# BB Issue



## flywaylabs (Aug 20, 2006)

The rubber rings on the launch tube of the BB become dislodged with each launch.

Any way to fix this?


----------



## Jason Ferris (Feb 23, 2004)

Put some of the silicon grease that came with your BB in the groove then roll the O ring into the groove and smear some more grease around the outside of the ring. It should stay there and provide a smoother seal.

Regards, Jason.


----------



## flywaylabs (Aug 20, 2006)

I will give that a try, thanks Jason.


----------



## Polock (Jan 6, 2003)

How hot are the loads you're using?

I use the yellow loads from Lowes and they work fine.

You definitely need to keep those o-rings and shafts greased, plus check to make sure the o-rings aren't broken.
Size 11 at Lowes/Home Depot will fix ya right up................. :wink:


----------



## KEukaFlyer (Oct 7, 2005)

Let us know if that solved the problem. I get that from time to time but I just slide them back up and it seems to keep working fine!

BTW what a difference new o-rings will make!


----------



## Brad B (Apr 29, 2004)

I have the same issue on occasion. Not so much with newer rings. But I also don't lube them so that may be it also.


----------



## lilhank (Oct 10, 2004)

do you use the silicone grease on the tube also?
jason


----------



## Ga Woodrow (Mar 4, 2006)

White lithium grease is the trick!!!


----------



## wenglish (Mar 13, 2006)

Had the same problem, replaced all the o rings and now from time to time i spray a little WD-40 in the bumper itself and that has worked.........to keep the lubrication....


----------



## bruce (May 18, 2004)

Anyone have a source for the grease? 8)


----------



## Trevor Toberny (Sep 11, 2004)

yeah whats the name of that stuff they used in there hair in the movie coming to america?lol


----------



## roxie (Oct 23, 2003)

bruce said:


> Anyone have a source for the grease? 8)


It can usually be purchased at Lowe's, Home Depot, etc.

It is called "plumber's grease" is typically found in the plumbing section. The clear, silicone grease usually comes in a small grey cup (about the size of a silver dollar).

Hope this helps.


----------



## ghoffman105 (Dec 27, 2006)

fowl hunter Posted: Thu May 03, 2007 10:36 pm 

yeah whats the name of that stuff they used in there hair in the movie coming to america?lol

---in the movie it was called "Soul Glow."


----------



## Guest (May 4, 2007)
________________________________________
(Short exercise 1) According to the forum thread about the BB launch tube, in which part of the store is plumber's grease usually found?
(Short exercise 2) Write the next part of the forum thread about the BB launch tube, starting after its final header.
The lines after this point are drawn from a separate source.

(Source material)
________________________________________
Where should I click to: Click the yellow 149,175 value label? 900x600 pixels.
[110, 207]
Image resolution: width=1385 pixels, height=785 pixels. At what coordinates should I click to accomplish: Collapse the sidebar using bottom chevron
________________________________________
(Result 1) It is typically found in the plumbing section.

(Result 2)
ghoffman105 said:


> fowl hunter Posted: Thu May 03, 2007 10:36 pm
> 
> yeah whats the name of that stuff they used in there hair in the movie coming to america?lol
> 
> ---in the movie it was called "Soul Glow."


great movie...

...sexual chocolate


----------



## wenglish (Mar 13, 2006)

any one have a problem with their BB not throwing the bumper to its full extend.. (misfire throw at a short distance)


----------



## wenglish (Mar 13, 2006)

any one have the size of the o rings for the BB handy


----------



## djansma (Aug 26, 2004)

the orings are #11 and can but in bulk at menards or home depot bag of 10 for $2.00 and the grease is silcone grease and disk brake grease I get mine from ford but you should be able to get it at a parts store

David Jansma


----------



## DL (Jan 13, 2003)

My o rings were doing the same thing. I put some grease on them and it stopped. I also found some size 11 o rings at Lowes. They were in the plumbing section near the fixtures.

I have a question if anyone doesn't mind answering. The manual on the Bumper Boys says to use a soft tip cleaning brush to clean out the tube of the bumpers. What is a soft tip cleaning brush? My gun cleaning kit only has wire brushes with what appears to be hard tips, and some brushes that are made of cloth material like for buffing a car.


----------



## Mud Diver (Jan 28, 2004)

*BB Question*

My 4 shooter fires three bumpers fine. The fourth one isn't firing. One I go out and check the cocking handle is tripped (I guess from the firing of the other bumpers). How do I fix this?


----------



## Brad B (Apr 29, 2004)

*Re: BB Question*



Mud Diver said:


> My 4 shooter fires three bumpers fine. The fourth one isn't firing. One I go out and check the cocking handle is tripped (I guess from the firing of the other bumpers). How do I fix this?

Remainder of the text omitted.